Start of Extracted records

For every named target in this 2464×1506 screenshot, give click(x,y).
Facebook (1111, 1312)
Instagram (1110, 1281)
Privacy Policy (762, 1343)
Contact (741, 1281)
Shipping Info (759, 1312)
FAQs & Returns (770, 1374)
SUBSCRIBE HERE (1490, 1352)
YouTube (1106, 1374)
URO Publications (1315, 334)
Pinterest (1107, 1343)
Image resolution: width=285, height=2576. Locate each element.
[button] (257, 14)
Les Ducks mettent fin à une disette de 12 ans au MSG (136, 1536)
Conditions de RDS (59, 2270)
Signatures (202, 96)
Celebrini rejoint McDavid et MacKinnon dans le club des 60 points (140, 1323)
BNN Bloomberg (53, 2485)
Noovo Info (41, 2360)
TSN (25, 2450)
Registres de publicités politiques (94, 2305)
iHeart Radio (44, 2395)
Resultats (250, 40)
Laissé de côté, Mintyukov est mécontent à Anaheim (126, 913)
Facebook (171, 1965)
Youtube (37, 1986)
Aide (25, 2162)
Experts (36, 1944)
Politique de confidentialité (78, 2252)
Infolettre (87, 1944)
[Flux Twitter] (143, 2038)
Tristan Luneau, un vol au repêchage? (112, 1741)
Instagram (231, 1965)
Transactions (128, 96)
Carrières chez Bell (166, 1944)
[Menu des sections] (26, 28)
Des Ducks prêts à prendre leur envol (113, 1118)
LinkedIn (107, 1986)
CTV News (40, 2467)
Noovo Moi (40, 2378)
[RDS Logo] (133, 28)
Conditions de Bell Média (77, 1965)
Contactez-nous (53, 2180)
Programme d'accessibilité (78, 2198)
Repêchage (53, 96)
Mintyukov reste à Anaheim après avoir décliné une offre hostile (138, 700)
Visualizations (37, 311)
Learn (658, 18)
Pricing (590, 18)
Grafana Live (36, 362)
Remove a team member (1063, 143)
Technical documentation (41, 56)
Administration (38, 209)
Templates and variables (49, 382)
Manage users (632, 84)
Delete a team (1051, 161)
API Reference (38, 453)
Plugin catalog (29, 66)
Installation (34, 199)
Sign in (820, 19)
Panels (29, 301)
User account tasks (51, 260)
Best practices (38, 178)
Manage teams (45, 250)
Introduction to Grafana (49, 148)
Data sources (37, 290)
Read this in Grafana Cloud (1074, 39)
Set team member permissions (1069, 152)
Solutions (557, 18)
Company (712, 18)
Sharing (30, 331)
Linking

End of Extracted records

> [Problem description]: Once you reach the line with "BNN Bloomberg (53, 2485)" in the data above, copy it and every line after it exactly, up to and including the line with "Transactions (128, 96)".

> [Response to this exercise]:
BNN Bloomberg (53, 2485)
Noovo Info (41, 2360)
TSN (25, 2450)
Registres de publicités politiques (94, 2305)
iHeart Radio (44, 2395)
Resultats (250, 40)
Laissé de côté, Mintyukov est mécontent à Anaheim (126, 913)
Facebook (171, 1965)
Youtube (37, 1986)
Aide (25, 2162)
Experts (36, 1944)
Politique de confidentialité (78, 2252)
Infolettre (87, 1944)
[Flux Twitter] (143, 2038)
Tristan Luneau, un vol au repêchage? (112, 1741)
Instagram (231, 1965)
Transactions (128, 96)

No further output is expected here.